» Source data:
BEGIN

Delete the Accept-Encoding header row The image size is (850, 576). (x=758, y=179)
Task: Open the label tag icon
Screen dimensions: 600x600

END
BEGIN

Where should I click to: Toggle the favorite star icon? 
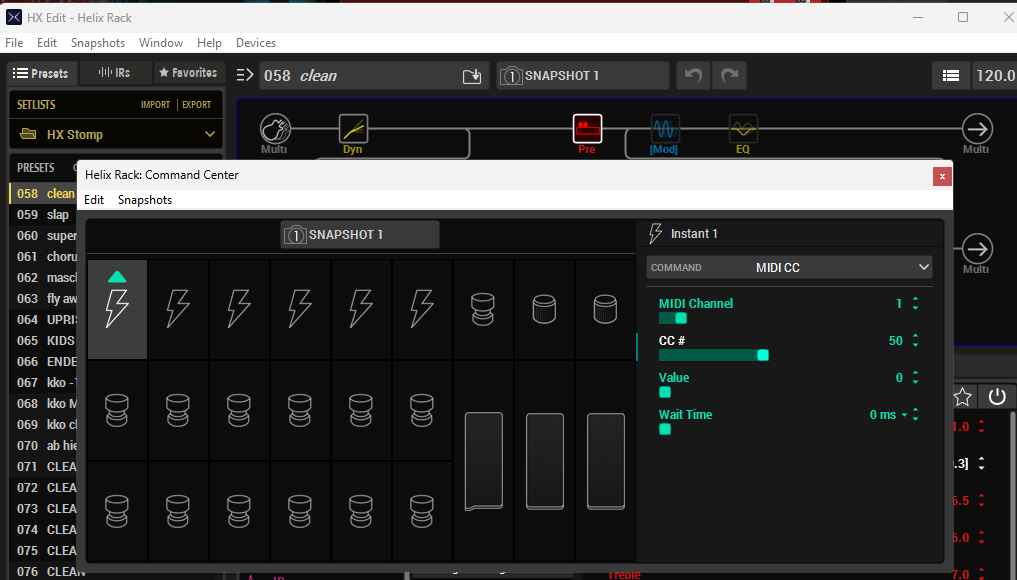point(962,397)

END

Would you please copy, word for word, everything above from the line containing "Delete the Accept-Encoding" down to the line containing "Screen dimensions: 600x600", those two lines included?

Delete the Accept-Encoding header row The image size is (850, 576). (x=758, y=179)
Task: Open the label tag icon
Screen dimensions: 600x600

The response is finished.